In preparation of the next generation of gravitational wave telescopes, a 20-meter prototype, called the ETpathfinder, will be built in Maastricht. Now the first researchers around Prof. Stefan Hild have moved into the hosting building. At the beginning of next year, construction of the prototype for the Einstein Telescope will begin.

Model of the ETpathfinder. (Credits: Marco Kraan, Nikhef)

The location of the actual Einstein telescope will not be finally decided until 2021, but the Meuse–Rhine Euroregion around the city-corridor of Aachen–Maastricht–Liège, is under consideration. The Einstein telescope, Europe’s next-generation ground-based interferometer, which is more than a billion of euros, will be able to measure gravitational waves with unprecedented precision and range and to gain an insight into the early days of the universe.

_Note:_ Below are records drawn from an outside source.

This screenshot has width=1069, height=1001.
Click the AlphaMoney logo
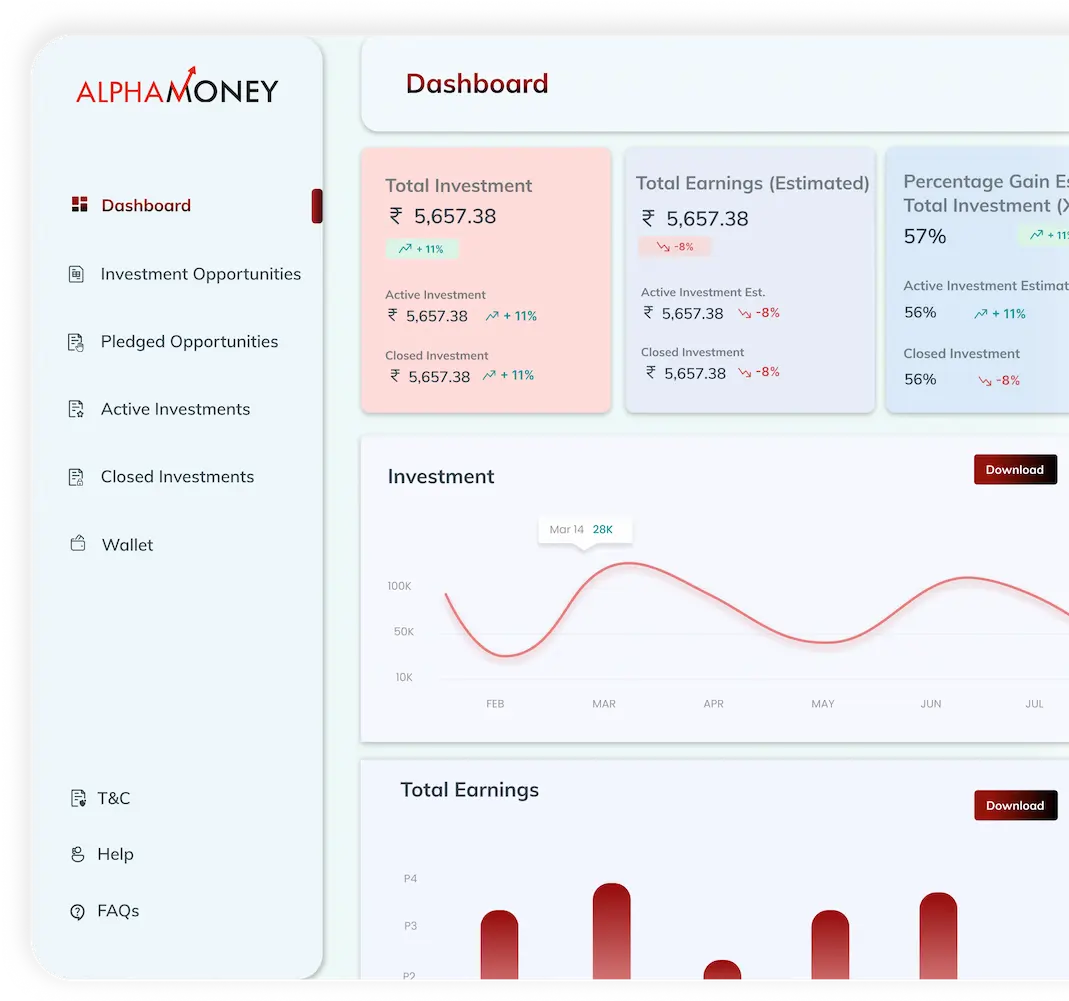[x=177, y=87]
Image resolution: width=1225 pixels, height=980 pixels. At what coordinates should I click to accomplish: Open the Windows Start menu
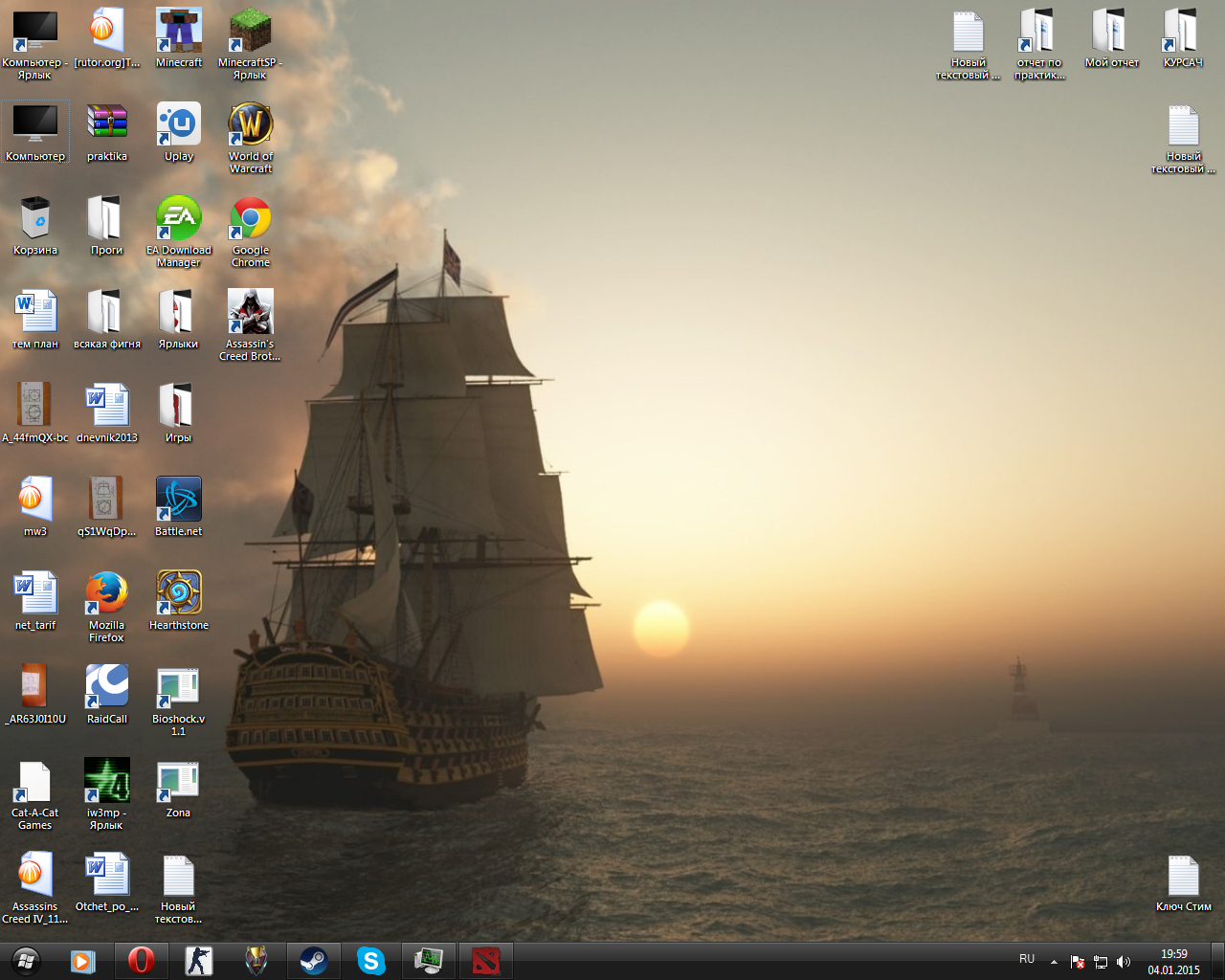click(26, 960)
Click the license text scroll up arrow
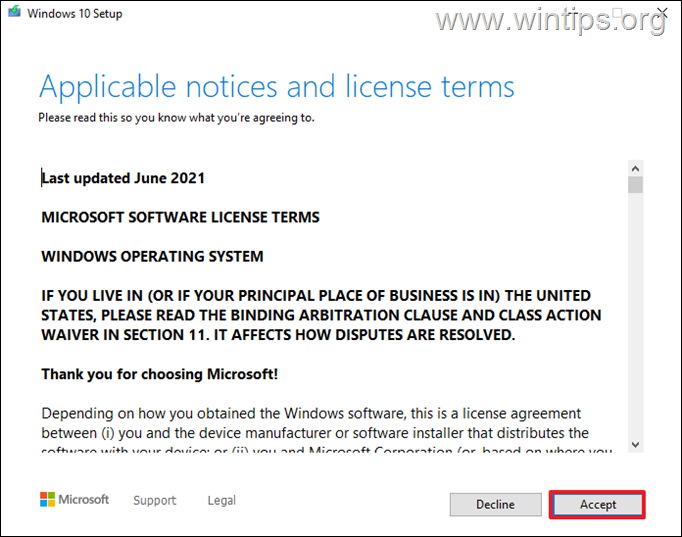The image size is (682, 537). [635, 167]
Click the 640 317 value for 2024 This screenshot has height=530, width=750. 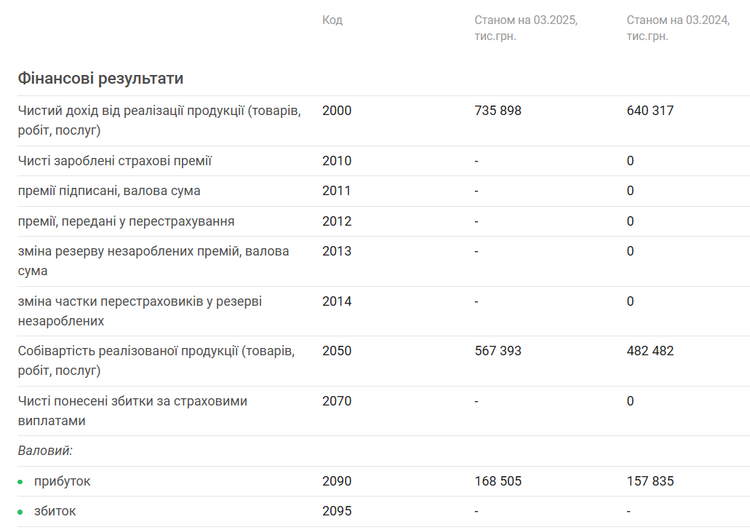(x=650, y=110)
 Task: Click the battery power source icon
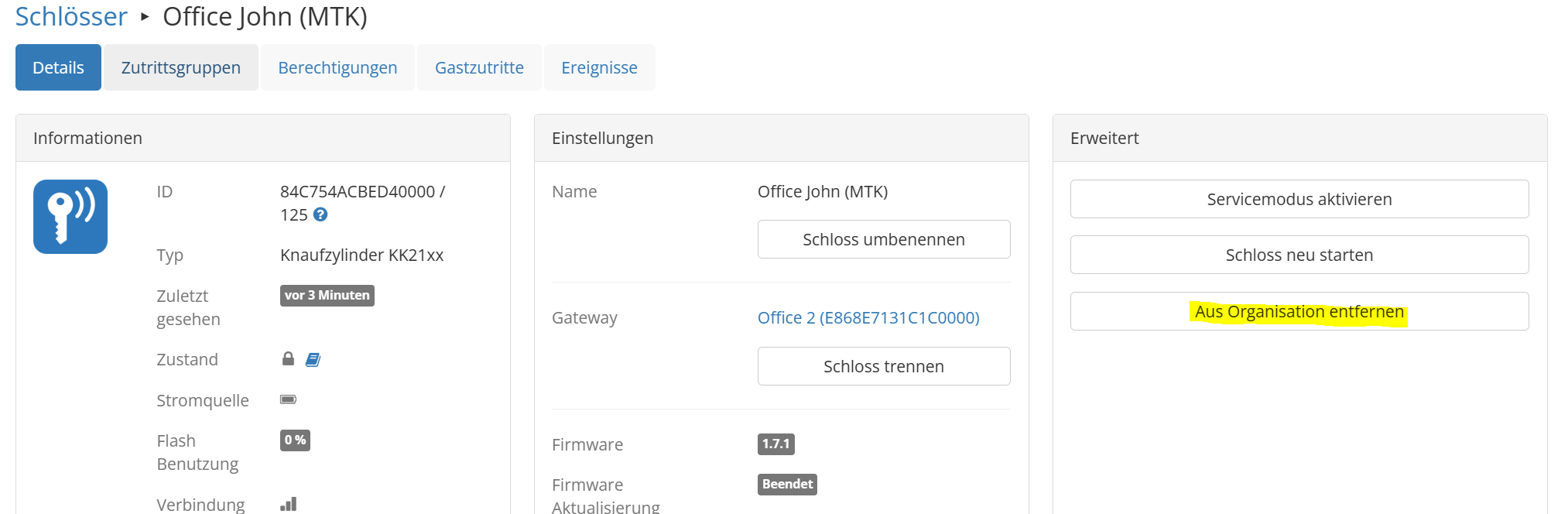288,399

To reach this goal new technologies need to be developed and shall be investigated at the ETpathfinder. “It needs to be at least 10 times more sensitive than the current generation of detectors. So we first have to develop the right low-noise technologies. Think of the glass used in the mirrors. To be able to ‘listen’ to gravitational waves, which are actually ripples in space and time, the material has to be cooled to the extreme. That’s not possible with glass, so we’re developing mirrors made of silicon”, Hild explains in an interview with M. van der Linde.

Artist view of the Einstein Telescope. (Credits: Marco Kraan, Nikhef)

The Prototype ETpathfinder is a true-to-scale model of the Einstein telescope, which will be used to test and optimize new techniques. For this purpose, a former transport hall is converted into a clean room with a low-vibration floor in which two approx. 20-metre-long arms of the interferometer are to be accommodated. The prototype is focused on cryogenic payloads to reach the following science goals:

Build a low phase noise interferometry with cryogenic silicon mirrors of up to ~100kg
Provide a flexible testbed to explore various combinations of cryogenic temperatures and laser wavelength
Investigate the interplay of thermal noise, quantum noise and control noises in the sub 10Hz region
Perform various tests of cryogenic issues (liquids vs cryo-coolers; stable control of mirror temperature; contamination handling of mirror surfaces; low power actuators …)
Commission of a testbed for new control techniques and sensors

The prototype is partly financed by an Interreg Euregio Meuse-Rhine Project and partly by different funds from the involved Institutes and Institutions. You can find a list of these partners below.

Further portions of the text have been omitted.